Give the data again in its entirety, exactly as provided.

## INPUT RECORDS
================
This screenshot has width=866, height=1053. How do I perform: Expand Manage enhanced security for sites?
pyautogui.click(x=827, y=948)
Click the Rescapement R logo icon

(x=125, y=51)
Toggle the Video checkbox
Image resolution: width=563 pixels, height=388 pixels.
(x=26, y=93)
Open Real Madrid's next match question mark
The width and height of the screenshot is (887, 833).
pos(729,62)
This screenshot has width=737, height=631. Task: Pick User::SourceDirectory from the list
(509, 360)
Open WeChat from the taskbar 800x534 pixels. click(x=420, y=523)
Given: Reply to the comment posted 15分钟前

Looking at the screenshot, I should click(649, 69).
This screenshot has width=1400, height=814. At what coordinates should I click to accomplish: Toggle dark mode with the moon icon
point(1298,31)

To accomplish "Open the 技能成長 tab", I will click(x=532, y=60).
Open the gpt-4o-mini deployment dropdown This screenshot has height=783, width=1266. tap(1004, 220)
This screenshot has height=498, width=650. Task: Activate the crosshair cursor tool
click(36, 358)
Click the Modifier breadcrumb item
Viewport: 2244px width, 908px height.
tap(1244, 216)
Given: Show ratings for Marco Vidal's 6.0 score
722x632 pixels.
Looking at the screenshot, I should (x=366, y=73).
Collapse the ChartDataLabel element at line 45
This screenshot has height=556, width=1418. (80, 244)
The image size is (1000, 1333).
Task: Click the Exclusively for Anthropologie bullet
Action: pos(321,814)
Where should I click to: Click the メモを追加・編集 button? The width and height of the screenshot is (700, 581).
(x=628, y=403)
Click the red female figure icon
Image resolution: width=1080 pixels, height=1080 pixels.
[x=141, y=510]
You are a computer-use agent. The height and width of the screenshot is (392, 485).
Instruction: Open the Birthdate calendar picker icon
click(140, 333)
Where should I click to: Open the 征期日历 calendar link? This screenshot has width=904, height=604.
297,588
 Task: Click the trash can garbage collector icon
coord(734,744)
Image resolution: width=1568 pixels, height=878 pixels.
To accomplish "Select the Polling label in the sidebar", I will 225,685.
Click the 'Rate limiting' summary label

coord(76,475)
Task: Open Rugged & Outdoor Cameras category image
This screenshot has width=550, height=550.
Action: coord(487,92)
================
## OUTPUT OF THE EXERCISE
This screenshot has width=866, height=1053. How do I perform: Expand Manage enhanced security for sites?
pyautogui.click(x=827, y=948)
Click the Rescapement R logo icon

(x=125, y=51)
Toggle the Video checkbox
Image resolution: width=563 pixels, height=388 pixels.
(x=26, y=93)
Open Real Madrid's next match question mark
The width and height of the screenshot is (887, 833).
pos(729,62)
This screenshot has width=737, height=631. Task: Pick User::SourceDirectory from the list
(509, 360)
Open WeChat from the taskbar 800x534 pixels. click(x=420, y=523)
Given: Reply to the comment posted 15分钟前

Looking at the screenshot, I should click(649, 69).
This screenshot has width=1400, height=814. At what coordinates should I click to accomplish: Toggle dark mode with the moon icon
point(1298,31)

To accomplish "Open the 技能成長 tab", I will click(x=532, y=60).
Open the gpt-4o-mini deployment dropdown This screenshot has height=783, width=1266. tap(1004, 220)
This screenshot has height=498, width=650. Task: Activate the crosshair cursor tool
click(36, 358)
Click the Modifier breadcrumb item
Viewport: 2244px width, 908px height.
tap(1244, 216)
Given: Show ratings for Marco Vidal's 6.0 score
722x632 pixels.
Looking at the screenshot, I should (x=366, y=73).
Collapse the ChartDataLabel element at line 45
This screenshot has height=556, width=1418. (80, 244)
The image size is (1000, 1333).
Task: Click the Exclusively for Anthropologie bullet
Action: pos(321,814)
Where should I click to: Click the メモを追加・編集 button? The width and height of the screenshot is (700, 581).
(x=628, y=403)
Click the red female figure icon
Image resolution: width=1080 pixels, height=1080 pixels.
[x=141, y=510]
You are a computer-use agent. The height and width of the screenshot is (392, 485).
Instruction: Open the Birthdate calendar picker icon
click(140, 333)
Where should I click to: Open the 征期日历 calendar link? This screenshot has width=904, height=604.
297,588
 Task: Click the trash can garbage collector icon
coord(734,744)
Image resolution: width=1568 pixels, height=878 pixels.
To accomplish "Select the Polling label in the sidebar", I will 225,685.
Click the 'Rate limiting' summary label

coord(76,475)
Task: Open Rugged & Outdoor Cameras category image
This screenshot has width=550, height=550.
Action: coord(487,92)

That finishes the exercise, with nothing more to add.